- DIRECTIONS FOR THIS TASK:
Each record must be printed exactly as given.

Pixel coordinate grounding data
=====
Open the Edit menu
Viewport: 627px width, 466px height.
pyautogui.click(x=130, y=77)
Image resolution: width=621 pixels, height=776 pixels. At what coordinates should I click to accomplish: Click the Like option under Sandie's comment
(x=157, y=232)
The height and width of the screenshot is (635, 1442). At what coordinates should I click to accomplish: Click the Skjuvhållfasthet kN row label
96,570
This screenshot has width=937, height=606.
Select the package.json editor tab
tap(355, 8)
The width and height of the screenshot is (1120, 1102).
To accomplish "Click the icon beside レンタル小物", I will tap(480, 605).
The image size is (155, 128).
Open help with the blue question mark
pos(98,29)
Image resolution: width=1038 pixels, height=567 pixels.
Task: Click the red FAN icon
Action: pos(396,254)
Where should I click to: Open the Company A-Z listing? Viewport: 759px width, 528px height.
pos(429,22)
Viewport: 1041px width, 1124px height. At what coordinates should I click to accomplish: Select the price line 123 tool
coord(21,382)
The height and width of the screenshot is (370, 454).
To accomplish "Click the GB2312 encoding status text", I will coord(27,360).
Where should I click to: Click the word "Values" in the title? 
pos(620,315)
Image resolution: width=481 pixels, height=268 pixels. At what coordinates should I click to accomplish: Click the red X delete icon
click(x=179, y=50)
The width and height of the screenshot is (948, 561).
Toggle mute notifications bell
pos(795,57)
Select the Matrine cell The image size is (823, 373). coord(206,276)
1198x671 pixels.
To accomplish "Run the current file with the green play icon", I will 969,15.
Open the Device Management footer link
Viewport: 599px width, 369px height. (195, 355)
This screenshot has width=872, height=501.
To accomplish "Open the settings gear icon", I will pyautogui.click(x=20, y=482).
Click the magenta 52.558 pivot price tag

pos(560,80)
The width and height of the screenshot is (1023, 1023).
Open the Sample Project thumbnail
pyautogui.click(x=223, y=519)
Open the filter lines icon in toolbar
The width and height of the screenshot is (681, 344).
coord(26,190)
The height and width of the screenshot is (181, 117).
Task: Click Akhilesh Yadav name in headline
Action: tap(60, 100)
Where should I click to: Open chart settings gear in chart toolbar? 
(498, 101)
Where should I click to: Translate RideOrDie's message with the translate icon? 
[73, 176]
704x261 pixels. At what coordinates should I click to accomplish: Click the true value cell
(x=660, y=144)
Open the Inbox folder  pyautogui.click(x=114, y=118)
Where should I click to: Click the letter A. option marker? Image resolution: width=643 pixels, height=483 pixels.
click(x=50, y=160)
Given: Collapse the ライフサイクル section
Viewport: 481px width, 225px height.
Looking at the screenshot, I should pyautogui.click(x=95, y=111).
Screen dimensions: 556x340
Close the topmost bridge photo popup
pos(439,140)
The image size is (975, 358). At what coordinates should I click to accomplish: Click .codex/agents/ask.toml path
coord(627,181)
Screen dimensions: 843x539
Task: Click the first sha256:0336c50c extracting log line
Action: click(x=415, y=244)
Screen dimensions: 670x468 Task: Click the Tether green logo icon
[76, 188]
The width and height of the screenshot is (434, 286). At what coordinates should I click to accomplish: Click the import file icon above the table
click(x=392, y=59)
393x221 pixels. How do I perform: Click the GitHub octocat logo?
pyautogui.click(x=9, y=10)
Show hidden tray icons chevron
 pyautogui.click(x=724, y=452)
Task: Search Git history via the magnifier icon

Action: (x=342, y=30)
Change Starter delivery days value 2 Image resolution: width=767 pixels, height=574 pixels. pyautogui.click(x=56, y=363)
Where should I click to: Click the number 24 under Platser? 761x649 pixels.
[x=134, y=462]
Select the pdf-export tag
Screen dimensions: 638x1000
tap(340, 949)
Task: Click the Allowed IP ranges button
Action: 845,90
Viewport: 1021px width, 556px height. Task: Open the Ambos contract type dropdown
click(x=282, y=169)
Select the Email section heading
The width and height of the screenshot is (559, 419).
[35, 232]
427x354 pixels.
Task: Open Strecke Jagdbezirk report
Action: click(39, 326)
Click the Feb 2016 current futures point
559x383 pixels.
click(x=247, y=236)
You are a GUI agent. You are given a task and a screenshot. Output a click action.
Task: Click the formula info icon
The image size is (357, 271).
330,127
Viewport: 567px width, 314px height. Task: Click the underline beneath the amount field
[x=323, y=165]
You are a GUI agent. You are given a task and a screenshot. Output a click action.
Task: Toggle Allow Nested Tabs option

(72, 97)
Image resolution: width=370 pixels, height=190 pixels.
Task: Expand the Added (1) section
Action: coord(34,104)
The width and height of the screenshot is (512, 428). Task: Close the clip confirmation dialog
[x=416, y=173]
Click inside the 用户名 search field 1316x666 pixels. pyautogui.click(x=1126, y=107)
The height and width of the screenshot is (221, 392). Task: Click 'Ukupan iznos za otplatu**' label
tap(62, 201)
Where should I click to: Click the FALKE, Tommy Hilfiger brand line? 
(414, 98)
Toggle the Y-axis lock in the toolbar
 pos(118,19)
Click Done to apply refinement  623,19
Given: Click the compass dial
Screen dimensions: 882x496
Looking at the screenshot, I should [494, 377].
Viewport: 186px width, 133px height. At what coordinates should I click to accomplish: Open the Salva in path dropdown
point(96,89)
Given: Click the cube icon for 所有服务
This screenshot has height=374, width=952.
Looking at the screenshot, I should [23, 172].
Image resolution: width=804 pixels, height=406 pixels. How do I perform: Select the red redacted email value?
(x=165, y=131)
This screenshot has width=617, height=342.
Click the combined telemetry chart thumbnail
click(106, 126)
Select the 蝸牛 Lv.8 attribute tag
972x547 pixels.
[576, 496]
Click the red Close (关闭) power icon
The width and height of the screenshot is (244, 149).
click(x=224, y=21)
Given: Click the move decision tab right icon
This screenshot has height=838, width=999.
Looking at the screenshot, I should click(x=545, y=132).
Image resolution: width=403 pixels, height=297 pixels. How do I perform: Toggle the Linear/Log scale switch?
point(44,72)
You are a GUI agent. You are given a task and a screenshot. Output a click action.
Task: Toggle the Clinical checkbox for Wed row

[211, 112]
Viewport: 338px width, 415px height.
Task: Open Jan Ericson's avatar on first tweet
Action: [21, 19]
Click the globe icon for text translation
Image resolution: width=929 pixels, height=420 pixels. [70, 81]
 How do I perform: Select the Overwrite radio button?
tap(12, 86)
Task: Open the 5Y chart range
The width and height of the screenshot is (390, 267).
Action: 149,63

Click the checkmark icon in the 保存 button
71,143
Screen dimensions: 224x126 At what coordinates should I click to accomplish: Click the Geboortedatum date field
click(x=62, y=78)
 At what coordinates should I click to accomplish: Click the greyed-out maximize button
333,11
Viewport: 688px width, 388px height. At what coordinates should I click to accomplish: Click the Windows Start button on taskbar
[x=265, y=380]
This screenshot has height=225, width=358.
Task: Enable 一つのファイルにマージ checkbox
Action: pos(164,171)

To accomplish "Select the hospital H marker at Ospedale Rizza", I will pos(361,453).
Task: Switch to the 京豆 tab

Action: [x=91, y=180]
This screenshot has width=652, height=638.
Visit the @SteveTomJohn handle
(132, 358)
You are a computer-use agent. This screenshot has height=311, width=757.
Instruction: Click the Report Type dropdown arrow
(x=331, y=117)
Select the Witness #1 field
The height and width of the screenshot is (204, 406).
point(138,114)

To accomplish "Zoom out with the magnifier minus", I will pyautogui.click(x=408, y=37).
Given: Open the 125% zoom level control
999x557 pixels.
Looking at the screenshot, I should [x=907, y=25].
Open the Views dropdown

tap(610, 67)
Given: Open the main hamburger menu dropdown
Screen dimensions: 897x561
=====
- WRITTEN SOLUTION:
Open the Edit menu
Viewport: 627px width, 466px height.
pyautogui.click(x=130, y=77)
Image resolution: width=621 pixels, height=776 pixels. At what coordinates should I click to accomplish: Click the Like option under Sandie's comment
(x=157, y=232)
The height and width of the screenshot is (635, 1442). At what coordinates should I click to accomplish: Click the Skjuvhållfasthet kN row label
96,570
This screenshot has width=937, height=606.
Select the package.json editor tab
tap(355, 8)
The width and height of the screenshot is (1120, 1102).
To accomplish "Click the icon beside レンタル小物", I will tap(480, 605).
The image size is (155, 128).
Open help with the blue question mark
pos(98,29)
Image resolution: width=1038 pixels, height=567 pixels.
Task: Click the red FAN icon
Action: pos(396,254)
Where should I click to: Open the Company A-Z listing? Viewport: 759px width, 528px height.
pos(429,22)
Viewport: 1041px width, 1124px height. At what coordinates should I click to accomplish: Select the price line 123 tool
coord(21,382)
The height and width of the screenshot is (370, 454).
To accomplish "Click the GB2312 encoding status text", I will coord(27,360).
Where should I click to: Click the word "Values" in the title? 
pos(620,315)
Image resolution: width=481 pixels, height=268 pixels. At what coordinates should I click to accomplish: Click the red X delete icon
click(x=179, y=50)
The width and height of the screenshot is (948, 561).
Toggle mute notifications bell
pos(795,57)
Select the Matrine cell The image size is (823, 373). coord(206,276)
1198x671 pixels.
To accomplish "Run the current file with the green play icon", I will 969,15.
Open the Device Management footer link
Viewport: 599px width, 369px height. (195, 355)
This screenshot has width=872, height=501.
To accomplish "Open the settings gear icon", I will pyautogui.click(x=20, y=482).
Click the magenta 52.558 pivot price tag

pos(560,80)
The width and height of the screenshot is (1023, 1023).
Open the Sample Project thumbnail
pyautogui.click(x=223, y=519)
Open the filter lines icon in toolbar
The width and height of the screenshot is (681, 344).
coord(26,190)
The height and width of the screenshot is (181, 117).
Task: Click Akhilesh Yadav name in headline
Action: tap(60, 100)
Where should I click to: Open chart settings gear in chart toolbar? 
(498, 101)
Where should I click to: Translate RideOrDie's message with the translate icon? 
[73, 176]
704x261 pixels. At what coordinates should I click to accomplish: Click the true value cell
(x=660, y=144)
Open the Inbox folder  pyautogui.click(x=114, y=118)
Where should I click to: Click the letter A. option marker? Image resolution: width=643 pixels, height=483 pixels.
click(x=50, y=160)
Given: Collapse the ライフサイクル section
Viewport: 481px width, 225px height.
Looking at the screenshot, I should pyautogui.click(x=95, y=111).
Screen dimensions: 556x340
Close the topmost bridge photo popup
pos(439,140)
The image size is (975, 358). At what coordinates should I click to accomplish: Click .codex/agents/ask.toml path
coord(627,181)
Screen dimensions: 843x539
Task: Click the first sha256:0336c50c extracting log line
Action: click(x=415, y=244)
Screen dimensions: 670x468 Task: Click the Tether green logo icon
[76, 188]
The width and height of the screenshot is (434, 286). At what coordinates should I click to accomplish: Click the import file icon above the table
click(x=392, y=59)
393x221 pixels. How do I perform: Click the GitHub octocat logo?
pyautogui.click(x=9, y=10)
Show hidden tray icons chevron
 pyautogui.click(x=724, y=452)
Task: Search Git history via the magnifier icon

Action: (x=342, y=30)
Change Starter delivery days value 2 Image resolution: width=767 pixels, height=574 pixels. pyautogui.click(x=56, y=363)
Where should I click to: Click the number 24 under Platser? 761x649 pixels.
[x=134, y=462]
Select the pdf-export tag
Screen dimensions: 638x1000
tap(340, 949)
Task: Click the Allowed IP ranges button
Action: 845,90
Viewport: 1021px width, 556px height. Task: Open the Ambos contract type dropdown
click(x=282, y=169)
Select the Email section heading
The width and height of the screenshot is (559, 419).
[35, 232]
427x354 pixels.
Task: Open Strecke Jagdbezirk report
Action: click(39, 326)
Click the Feb 2016 current futures point
559x383 pixels.
click(x=247, y=236)
You are a GUI agent. You are given a task and a screenshot. Output a click action.
Task: Click the formula info icon
The image size is (357, 271).
330,127
Viewport: 567px width, 314px height. Task: Click the underline beneath the amount field
[x=323, y=165]
You are a GUI agent. You are given a task and a screenshot. Output a click action.
Task: Toggle Allow Nested Tabs option

(72, 97)
Image resolution: width=370 pixels, height=190 pixels.
Task: Expand the Added (1) section
Action: coord(34,104)
The width and height of the screenshot is (512, 428). Task: Close the clip confirmation dialog
[x=416, y=173]
Click inside the 用户名 search field 1316x666 pixels. pyautogui.click(x=1126, y=107)
The height and width of the screenshot is (221, 392). Task: Click 'Ukupan iznos za otplatu**' label
tap(62, 201)
Where should I click to: Click the FALKE, Tommy Hilfiger brand line? 
(414, 98)
Toggle the Y-axis lock in the toolbar
 pos(118,19)
Click Done to apply refinement  623,19
Given: Click the compass dial
Screen dimensions: 882x496
Looking at the screenshot, I should [494, 377].
Viewport: 186px width, 133px height. At what coordinates should I click to accomplish: Open the Salva in path dropdown
point(96,89)
Given: Click the cube icon for 所有服务
This screenshot has height=374, width=952.
Looking at the screenshot, I should [23, 172].
Image resolution: width=804 pixels, height=406 pixels. How do I perform: Select the red redacted email value?
(x=165, y=131)
This screenshot has width=617, height=342.
Click the combined telemetry chart thumbnail
click(106, 126)
Select the 蝸牛 Lv.8 attribute tag
972x547 pixels.
[576, 496]
Click the red Close (关闭) power icon
The width and height of the screenshot is (244, 149).
click(x=224, y=21)
Given: Click the move decision tab right icon
This screenshot has height=838, width=999.
Looking at the screenshot, I should click(x=545, y=132).
Image resolution: width=403 pixels, height=297 pixels. How do I perform: Toggle the Linear/Log scale switch?
point(44,72)
You are a GUI agent. You are given a task and a screenshot. Output a click action.
Task: Toggle the Clinical checkbox for Wed row

[211, 112]
Viewport: 338px width, 415px height.
Task: Open Jan Ericson's avatar on first tweet
Action: [21, 19]
Click the globe icon for text translation
Image resolution: width=929 pixels, height=420 pixels. [70, 81]
 How do I perform: Select the Overwrite radio button?
tap(12, 86)
Task: Open the 5Y chart range
The width and height of the screenshot is (390, 267).
Action: 149,63

Click the checkmark icon in the 保存 button
71,143
Screen dimensions: 224x126 At what coordinates should I click to accomplish: Click the Geboortedatum date field
click(x=62, y=78)
 At what coordinates should I click to accomplish: Click the greyed-out maximize button
333,11
Viewport: 688px width, 388px height. At what coordinates should I click to accomplish: Click the Windows Start button on taskbar
[x=265, y=380]
This screenshot has height=225, width=358.
Task: Enable 一つのファイルにマージ checkbox
Action: pos(164,171)

To accomplish "Select the hospital H marker at Ospedale Rizza", I will pos(361,453).
Task: Switch to the 京豆 tab

Action: [x=91, y=180]
This screenshot has width=652, height=638.
Visit the @SteveTomJohn handle
(132, 358)
You are a computer-use agent. This screenshot has height=311, width=757.
Instruction: Click the Report Type dropdown arrow
(x=331, y=117)
Select the Witness #1 field
The height and width of the screenshot is (204, 406).
point(138,114)

To accomplish "Zoom out with the magnifier minus", I will pyautogui.click(x=408, y=37).
Given: Open the 125% zoom level control
999x557 pixels.
Looking at the screenshot, I should [x=907, y=25].
Open the Views dropdown

tap(610, 67)
Given: Open the main hamburger menu dropdown
Screen dimensions: 897x561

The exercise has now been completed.